Ten of the 32 largest insurers will no longer write EPLI policies for financial firms (brokers, investment banks, VCs, etc); eight will no longer sell EPLI coverage to entertainment and media companies. Also blacklisted are law firms, car dealerships, and other industries where “superstars” or “celebrities” or “high-billing rainmakers” have historically been able to get away with bad behavior so long as they continued to perform for the firm.
The blacklists mean that insurers that will extend coverage to the affected industry have a seller’s market, with customers not able to shop around, and that means muchhigher prices and deductibles and lower caps on coverage; but more importantly, it requires that the companies seeking insurance demonstrate extensive institutional changes to minimize the risk of claims.

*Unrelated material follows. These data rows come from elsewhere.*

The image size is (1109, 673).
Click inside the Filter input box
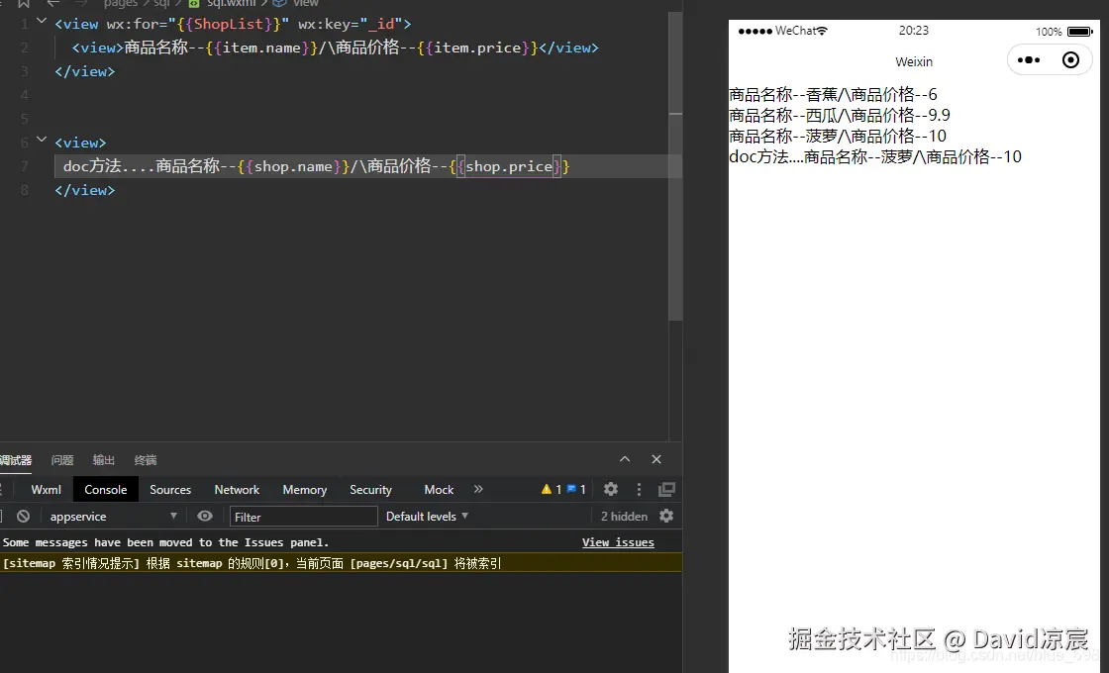tap(302, 516)
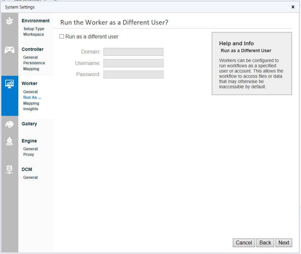Image resolution: width=301 pixels, height=254 pixels.
Task: Click inside the Domain input field
Action: pyautogui.click(x=133, y=52)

Companies are being asked to undertake steps like contracting with “confidential outside service for employees to report complaints anonymously” and “circulating anti-harassment policies” and “setting up sexual harassment compliance programs.”

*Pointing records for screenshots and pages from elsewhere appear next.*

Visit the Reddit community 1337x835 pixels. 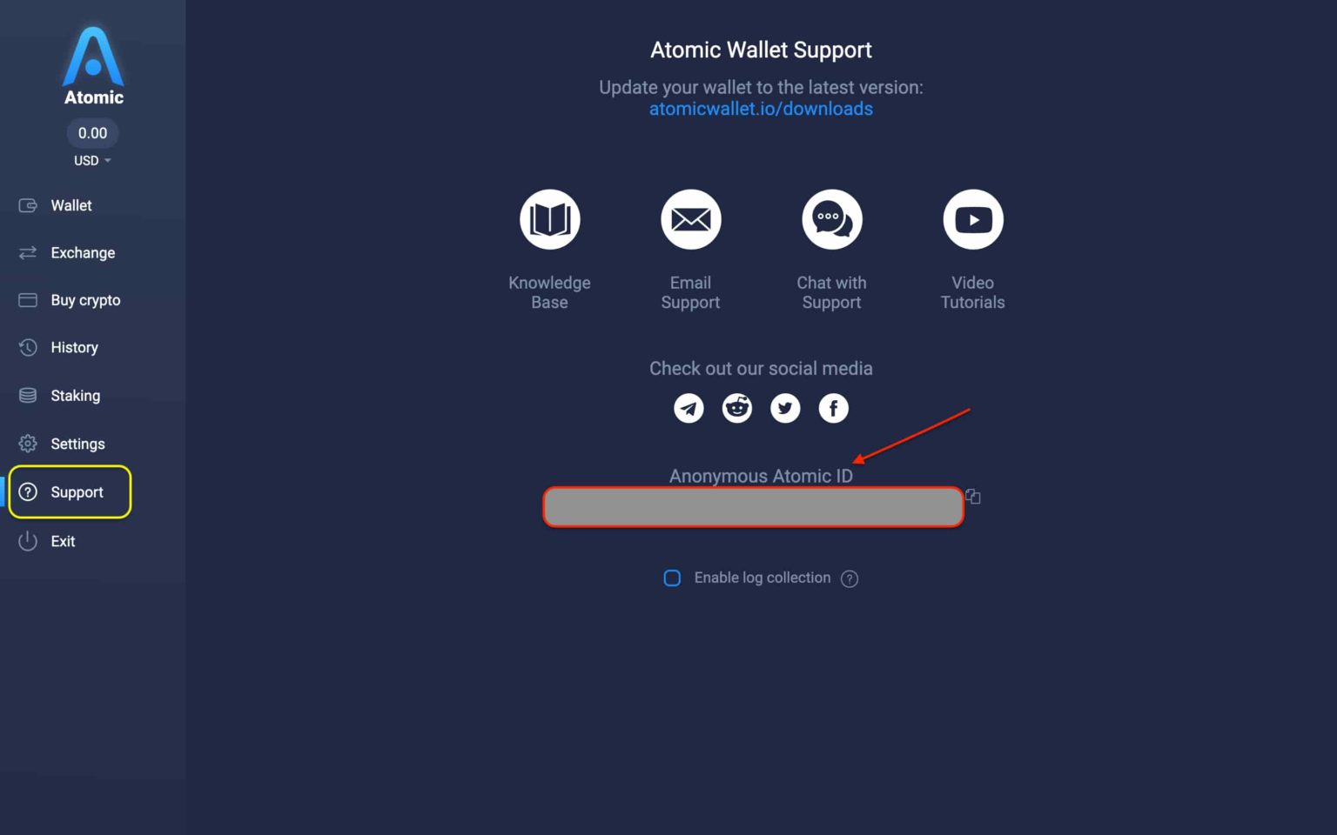click(x=736, y=408)
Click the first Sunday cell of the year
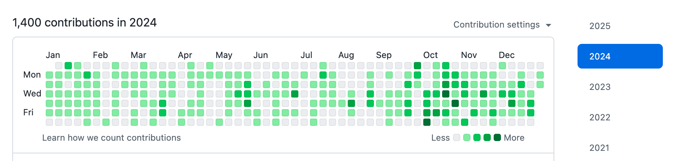Image resolution: width=673 pixels, height=161 pixels. (59, 66)
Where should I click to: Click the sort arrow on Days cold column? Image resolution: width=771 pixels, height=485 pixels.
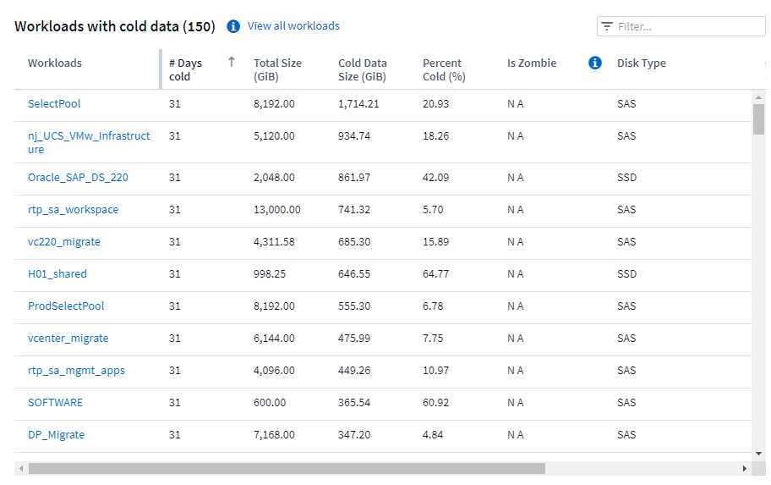pos(232,62)
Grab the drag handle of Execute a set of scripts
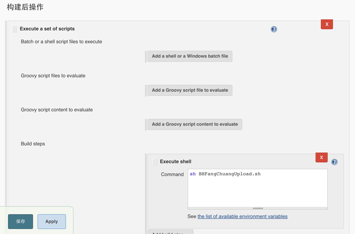The image size is (355, 234). click(15, 29)
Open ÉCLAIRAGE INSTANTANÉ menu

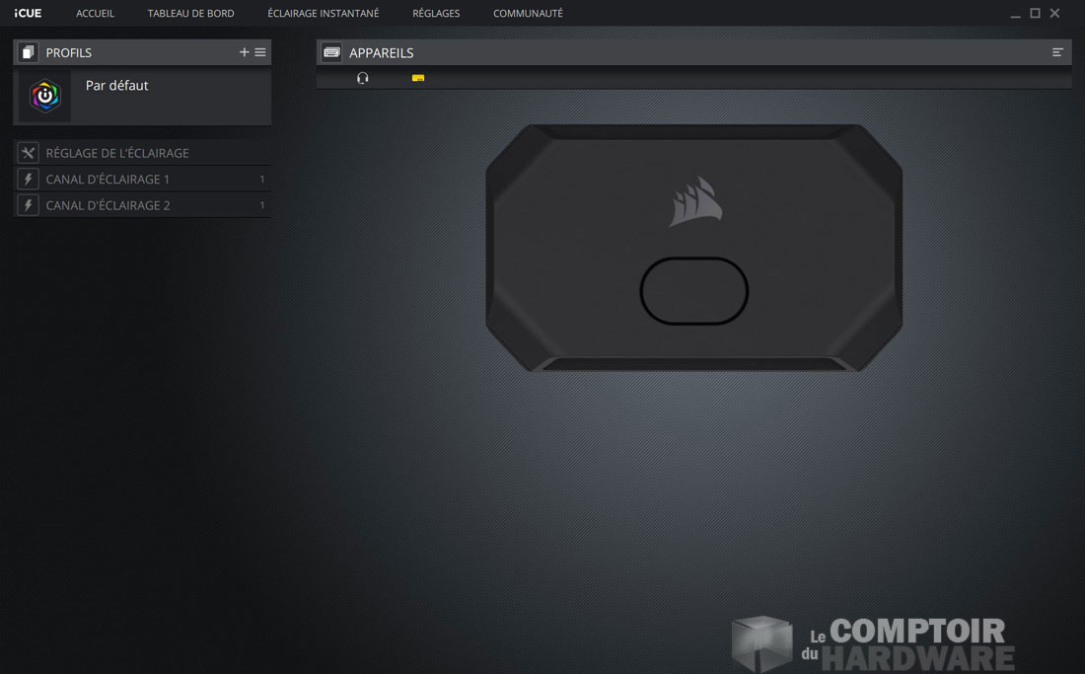click(323, 14)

Insurance is one of the great, largely invisible levers for changing corporate behavior. Companies that can’t get insurance face the threat of existential legal crises every day, and if their boards of directors and senior staff can’t get coverage, the threat extends to them, personally, as well.
But that doesn’t mean that markets sort this stuff out automagically. Firms that can’t get insurance, or don’t want to, will seek ways to move the risk off their books — for example, by making employees agree to binding arbitration and to surrender the right to class action; or to reduce or eliminate statutory penalties for bad conduct.
This is one of the reasons corporations are so cavalier about overcollecting and overretaining our data: even though they know they’re going to lose that data someday, but that it won’t cost them in any meaningful way, even if it costs you and me everything we have.
But the corollary is this: a system of statutory damages that can’t be contracted out of through binding arbitration would completely overturn the data practices of the whole surveillance capitalism industry. If insurers believe that the data a company retains could cost them millions in legal judgments, they will charge accordingly for coverage. At that point, collecting and retaining data will become very, very expensive, and choosing not to insure will put the company’s directors on the hook, personally, for everything they have.
“Past is prologue from an underwriter’s standpoint,” said Betterley. “If you have a history of problems, it’s probably a problem for the insurer too.” Along with collecting hard data from an applicant, though, underwriters may factor in whether a company’s reputation is, in Betterley’s words, “a little on the sleazy side.” Insurers don’t necessarily raise their rates after a single sexual harassment case, he said, but companies with a pattern of harassment complaints are at risk of paying more. And companies with egregious histories might find that no one will insure them at all anymore.